This patch builds upon Jonas’ D132432 and aims to support symbols printing of a MH_FILESET MachO within llvm-nm. Currently llvm-nm returns “no symbols” for a fileset; as a result, discerning the presence of symbols within MachO entries may require manual inspection of the binary. One concern is that, among other things, this might inadvertently lead to the improper assumption that symbols may have been stripped (as LC_SYMTAB of main MachO has no symbols). This patch addresses this issue by establishing whether symbols actually exist or not within each MachO entry.

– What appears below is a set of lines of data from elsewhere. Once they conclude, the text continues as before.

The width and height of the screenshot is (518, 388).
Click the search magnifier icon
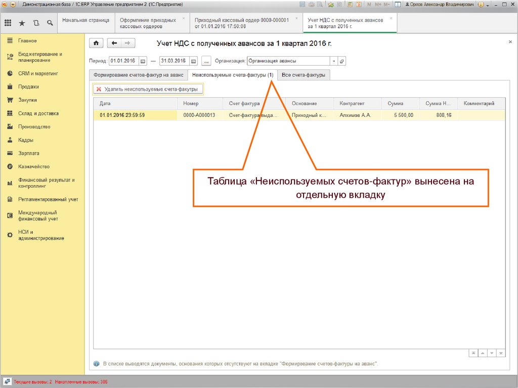[50, 23]
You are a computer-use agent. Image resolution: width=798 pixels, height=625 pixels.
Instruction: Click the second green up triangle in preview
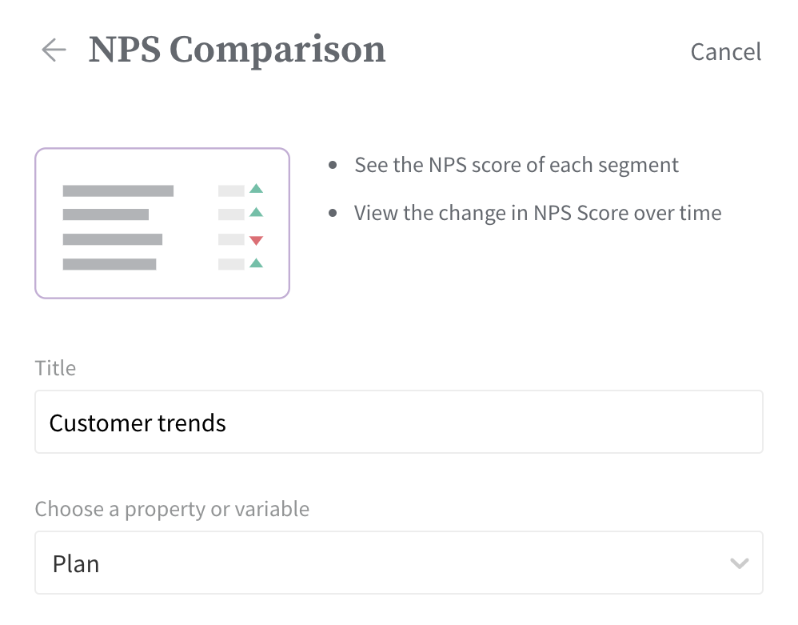click(256, 213)
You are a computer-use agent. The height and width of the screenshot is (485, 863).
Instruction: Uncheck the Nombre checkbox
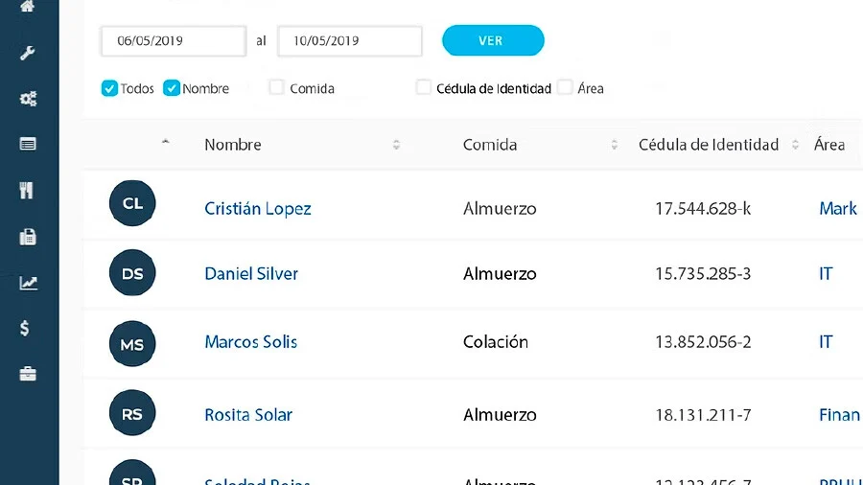(x=172, y=88)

One possible implementation is to specialize dumpSymbolNamesFromObject function to encompass fileset handling as well. While it may be slightly suboptimal to retain the entire MachO in memory for each LC_FILESET_ENTRY, this ensures accurate MachO parsing, let us extend MachOObjectFile constructor to include just an offset that locates each MachO entry from the file's start, and it makes the patch as non-invasive as possible. Also, this would be exceptionally done only for a specific type of MachO. Note that the MachO would still need to be parsed (at least) twice, once to determine the MachO type, and again to locate the LC_SYMTAB within the entry.

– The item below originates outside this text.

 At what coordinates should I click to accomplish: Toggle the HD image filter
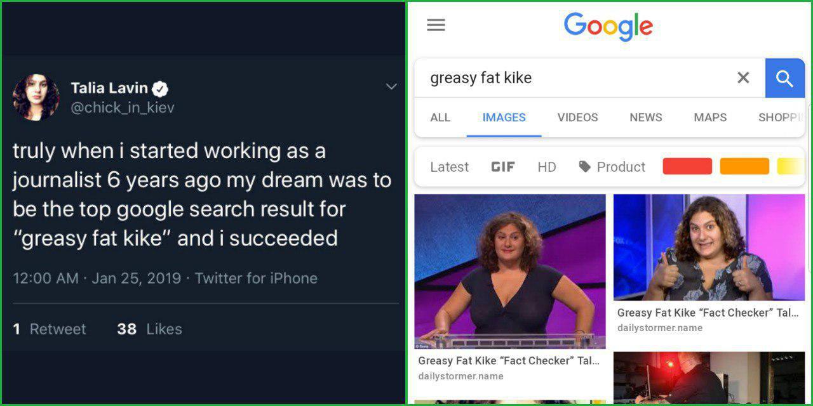(546, 167)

The test is a simple mock MH_FILESET binary, generated from an iOS kernelcache, and trimmed so as to preserve one load command (a LC_FILESET_ENTRY), another LC within a MachO entry (a LC_SYMTAB), and the actual symbol table.
Why is the ifdef necessary? At first I thought the layout of the struct is different for 32-bit vs 64-bit targets but looking at loader.h I don't see any immediate evidence of that. Either way, changing the layout based on a compile-time constant/host property seems almost guaranteed to be wrong.